Second, go skim the last dozen or so posts. Just THIS WEEK we have had members post about a half marathon and a half ironman. We have bikers and hikers and weight lifters. There are professional athletes and Olympians with pm's. While it seems awful at first, we are actually pretty darned lucky. Most of us with electrical issues have a structurally normal heart and clear arteries. The pm wires around the short circuit and takes over where our wonky electrical systems let us down. If we have to have a heart condition, we have one of the few with a true fix, not a bandaid.

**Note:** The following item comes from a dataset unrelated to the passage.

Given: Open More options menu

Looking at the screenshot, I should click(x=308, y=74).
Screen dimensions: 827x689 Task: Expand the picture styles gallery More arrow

You have not lost anything. Really. I'm a few years younger than you (47) but got my first pm in 1994. I do Crossfit 5 mornings a week. I hike or ski most vacations, love to kayak and zipline. I have two high school aged daughters. I'm active at church, a Girl Scout leader, on the board of an animal rescue group, an involved band mom, a business owner. Believe me when I tell you there is absolutely nothing I want to do that I cannot. I feel great. People do not look at me and see a heart patient. Most would never guess my heart has been paced every beat for the last 19+ years unless I told them. (which is kinda fun to do, watch the jaws drop)
You aren't too far post-op and it sounds like you not only didn't get much time to think about it before surgery, but also didn't get much time to heal before jumping back into work. Cut yourself some slack. Allow yourself to grieve what you've lost. Remember that even though it's a minor surgery, it's still an adjustment to your body. Then count your blessings and get back to living, because there is absolutely no reason why this should hold you back for long. In a year or two, I'll bet you are able to look back on this as merely a bump in the road, and you might be the one here coaxing a newbie out of the blues.
And also remember you are not alone. Most of us don't know many people irl who are not retired but have a pm, but there are a whole lot of us here who have been around this block and will answer your questions, be your sounding board, let you vent. Glad you found us.